A great sommelier can breathe in the scent of a glass of wine and tell you what year and in which county the grapes grew. A great runner should have have a similar ability with their sore legs. If you can wake up in the morning, take a few steps, and immediately know what’s going on with your body, you’ll be a healthier, savvier, and eventually faster runner. Today we’ll explain what causes muscle soreness, help you know when it’s totally normal or when it suggests a problem, and then show you the best way to get rid of it!

The different kinds of muscle soreness

Soreness comes in a few different forms, each with its own cause. Learning the different kinds of muscle soreness will help you distinguish between normal training and potential problems.

 

Soreness during or right after a run

During the last few reps of a hard workout or honestly the last 16 miles of a marathon, your legs feel like a set of flaming dumpsters or a pair of red hot anvils. This mid and post run soreness (called Acute Muscle Soreness or AMS) is the result of the physical and chemical strain running puts on the muscles.

Running hard physically loads the muscle tissues beyond what they can sustain for long, so they begin to use the nervous system to complain to the brain (the heaviness, soreness, and outright pain you feel). Also, things like lactic acid, H+ ions, and calcium (all of which are normal products of strenuous use of the nervous + muscle systems) build up and create an inflammatory response that your brain also hears about. That’s the burning, tingling, and general suffering you feel from the lower back down.

Pushing ourselves beyond our highest level of comfortable fitness hurts in the moment, but this kind of soreness usually goes away by the next day. Then comes the delayed onset muscle soreness or DOMS.
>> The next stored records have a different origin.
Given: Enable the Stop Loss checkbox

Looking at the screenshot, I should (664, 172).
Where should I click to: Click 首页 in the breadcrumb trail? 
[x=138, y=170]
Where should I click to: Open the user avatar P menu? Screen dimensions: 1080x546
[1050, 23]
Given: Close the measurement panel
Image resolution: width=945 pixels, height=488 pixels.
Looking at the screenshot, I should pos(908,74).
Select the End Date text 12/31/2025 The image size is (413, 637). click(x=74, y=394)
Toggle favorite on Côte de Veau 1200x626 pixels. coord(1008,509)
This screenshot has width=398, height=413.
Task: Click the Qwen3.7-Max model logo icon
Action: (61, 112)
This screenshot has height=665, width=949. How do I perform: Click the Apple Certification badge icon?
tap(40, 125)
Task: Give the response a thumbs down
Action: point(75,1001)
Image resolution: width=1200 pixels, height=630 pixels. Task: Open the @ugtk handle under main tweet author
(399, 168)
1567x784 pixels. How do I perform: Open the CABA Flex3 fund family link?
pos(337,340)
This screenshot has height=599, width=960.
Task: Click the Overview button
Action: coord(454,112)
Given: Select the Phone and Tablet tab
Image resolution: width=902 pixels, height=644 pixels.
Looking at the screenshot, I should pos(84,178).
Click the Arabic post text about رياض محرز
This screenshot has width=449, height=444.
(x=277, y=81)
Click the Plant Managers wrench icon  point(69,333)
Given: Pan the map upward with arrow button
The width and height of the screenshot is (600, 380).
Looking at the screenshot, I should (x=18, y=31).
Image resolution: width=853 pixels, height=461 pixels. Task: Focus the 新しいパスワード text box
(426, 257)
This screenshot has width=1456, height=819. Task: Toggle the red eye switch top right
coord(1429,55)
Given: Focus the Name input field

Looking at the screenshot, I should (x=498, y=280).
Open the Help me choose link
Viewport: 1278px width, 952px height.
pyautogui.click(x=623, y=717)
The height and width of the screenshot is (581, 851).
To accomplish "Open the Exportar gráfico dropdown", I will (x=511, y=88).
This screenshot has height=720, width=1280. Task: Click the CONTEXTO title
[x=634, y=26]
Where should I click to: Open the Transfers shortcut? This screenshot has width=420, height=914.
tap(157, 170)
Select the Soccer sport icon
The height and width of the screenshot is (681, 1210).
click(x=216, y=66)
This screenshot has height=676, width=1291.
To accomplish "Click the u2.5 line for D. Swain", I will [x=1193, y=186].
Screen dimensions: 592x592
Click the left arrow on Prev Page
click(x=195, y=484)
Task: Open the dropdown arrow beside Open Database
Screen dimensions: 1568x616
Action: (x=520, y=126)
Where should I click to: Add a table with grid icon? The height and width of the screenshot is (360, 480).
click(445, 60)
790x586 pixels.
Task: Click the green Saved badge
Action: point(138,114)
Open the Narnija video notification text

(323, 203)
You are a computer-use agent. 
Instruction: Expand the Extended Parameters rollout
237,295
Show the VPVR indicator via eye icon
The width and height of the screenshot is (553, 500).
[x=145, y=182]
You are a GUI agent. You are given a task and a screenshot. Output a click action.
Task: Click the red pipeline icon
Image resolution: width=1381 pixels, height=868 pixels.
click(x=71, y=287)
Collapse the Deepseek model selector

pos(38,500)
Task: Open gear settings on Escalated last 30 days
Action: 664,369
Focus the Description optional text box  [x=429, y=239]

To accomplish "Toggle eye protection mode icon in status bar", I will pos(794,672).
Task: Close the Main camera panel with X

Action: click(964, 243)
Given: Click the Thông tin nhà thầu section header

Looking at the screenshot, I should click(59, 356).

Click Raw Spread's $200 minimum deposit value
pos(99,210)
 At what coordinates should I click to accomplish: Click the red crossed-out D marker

Delayed onset muscle soreness

Contrary to popular belief, the lactic acid that makes your legs burn and feel like lead on a hard run does not cause the muscle soreness runners feel the morning or few days after a big run, workout, or race. The body moves lactic acid out of the muscles within a few hours, and even though acid sounds like it’d leave a sore and painful residue, it’s not the underlying cause of Delayed Onset Muscle Soreness aka DOMS.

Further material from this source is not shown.